Le livre d’Andre Chiang s’ouvre sur les lettres des frères Pourcel, de Pascal Barbot puis de sa mère. La personne qui a le plus compté dans l’évolution du chef puisque c’est en l’observant travailler dans son restaurant au Japon qu’il fait ses premiers pas en cuisine avant de s’envoler en France pour travailler auprès des Frères Pourcel. Dans cette introduction, le chef nous parle de sa philosophie de cuisine composée de huit éléments : la pureté, le sel, l’artisanat, le sud, la texture, l’unicité, la mémoire et le terroir.
Difficile pour un chef de parler de terroir lorsqu’on évolue à Singapour, une ville qui importe la majeure partie de ses produits des pays voisins. Ainsi, Andre travaille notamment avec des producteurs au Japon et en France puisque sa cuisine porte toujours l’empreinte de son passage ici. Pourtant, il ne travaille qu’avec de petits producteurs en tâchant de soutenir une agriculture raisonnée qui répond à ses idéaux. Aussi, le chef possède une ferme à Taïwan où il cultive des légumes bio. Cette dernière lui permet d’approvisionner une partie de ses restaurants.

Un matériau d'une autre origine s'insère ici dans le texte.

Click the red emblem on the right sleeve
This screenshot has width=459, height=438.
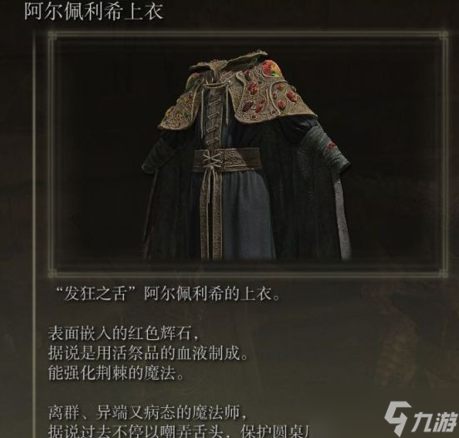[x=332, y=145]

Pur – le soin porté aux beaux produits poussent le chef à les proposer simplement en valorisant le travail paysan. Dans ce processus créatif, le chef se passe d’électricité, d’eau et d’assaisonnement en n’utilisant que de l’eau et un couteau.
Sel – un chapitre marqué par « le labeur et les larmes, la sueur et la joie ». On apprend ici qu’Andre a travaillé très dur dès sa jeunesse en ne comptant ni ses heures, ni ses efforts pour devenir un grand cuisinier. Il évoque également Le Petit Prince, un livre offert par sa soeur qui a marqué différentes étapes de sa vie.
Artisanat – l’art de la table a une place centrale dans le restaurant d’Andre. Ce dernier travaille avec un céramiste situé en périphérie de Singapour qui créé des assiettes irrégulières avec une texture qui parfois interpelle les clients. Il a appris a travailler l’argile à ses côtés et a disposé certains de ses objets dans son restaurant.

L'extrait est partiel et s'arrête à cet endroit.